Upload pushes a local file or directory into the workspace file store and registers it with a type, a display name, and a description:

ppl file upload <path> --type <file_type> --name "<display>" --readme @./README.md
ppl file upload <path> --type <file_type> --name "<display>" --readme @./README.md --config ./file.config.yml

--type is the load-bearing flag. It determines what kind of artifact the upload is and which file_schema slots will accept the resulting File. A wrong type here surfaces later — either the bind rejects it, or it binds and the runtime reaches an incompatible loader. The platform exposes a broad vocabulary (model artifacts, data fixtures, config and document types); the full list is in File types.
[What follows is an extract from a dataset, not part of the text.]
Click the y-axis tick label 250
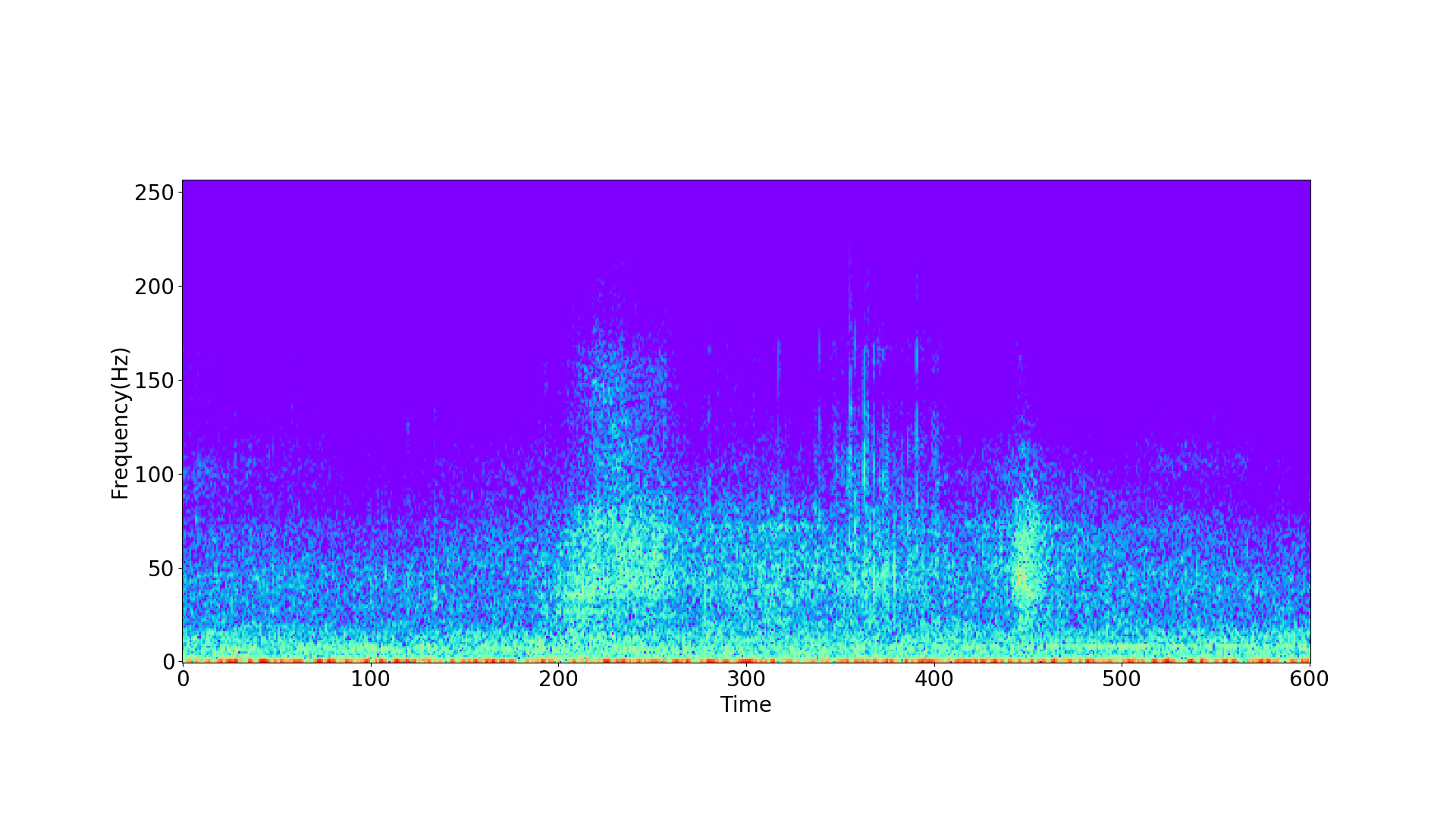The image size is (1456, 834). click(x=155, y=193)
The Triton case is worth singling out because it is the most common upload mistake: --type model expects a Triton model repository directory passed as a directory path, not a pre-tarred archive. A description is also required — --readme inline or --readme @<path> from disk — because an upload that omits it stalls on an editor prompt that an agent flow cannot answer.
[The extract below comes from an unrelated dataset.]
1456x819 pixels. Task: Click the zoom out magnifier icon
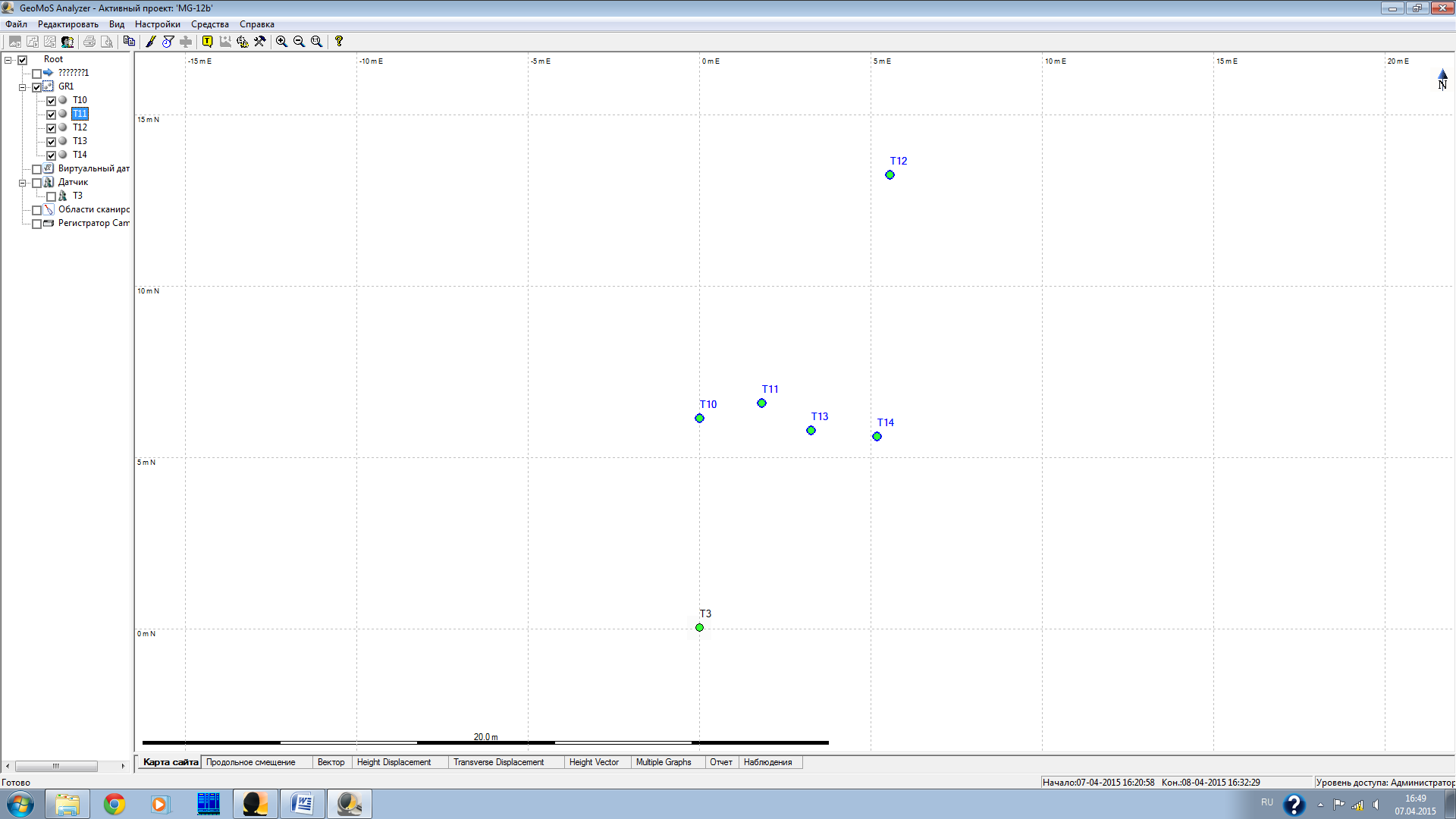[299, 42]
Carrying config with the file

A File can carry a --config document, and that is the pattern for an artifact that should bring its own runtime defaults:

tags:
  - detector
  - warehouse

config_schema:
  confidence_threshold:
    type: Double
    default: 0.35
  labels:
    type: String
    default: warehouse_labels

The tags are searchable workspace metadata. The config_schema defaults match by name: each entry whose name matches a parameter on the consuming vertex replaces that parameter's value at bind time. A detector that ships confidence=0.35 lands the backend at 0.35 with no separate parameter step. The side-effect is load-bearing — a value previously set with ppl backend change-parameter is replaced for the parameters the file owns, so anything in config_schema belongs to the file and everything else stays under graph control.

Binding to a vertex

Binding attaches a file_id to a named slot on a specific vertex:

ppl backend add-file <backend_id> --vertex <vertex_id> --key <file_schema_key> --file <file_id>

--key is the slot the consuming component declared (see File schema). The platform validates that the File's type satisfies the slot, so a mismatch rejects at bind rather than at runtime. The bind is a single operation in the event-sourced backend log — it adds the binding, applies any config defaults the File carried, and becomes part of the backend's reproducible history. The next deploy picks it up, and the prior binding is undoable.

Proving the binding

A bound File means the platform accepted its type for the slot. It does not mean the artifact produces correct output: a detector can bind and load the wrong labels, a tokenizer can bind and mismatch the model vocabulary, a Triton repository can bind and reference a backend the container lacks. Each of those surfaces only when the runtime exercises the File. The proof step is a fixture run through the deployed backend — the cheap form is a live-backend test, the thorough form is the version-comparison loop in Prove behavior.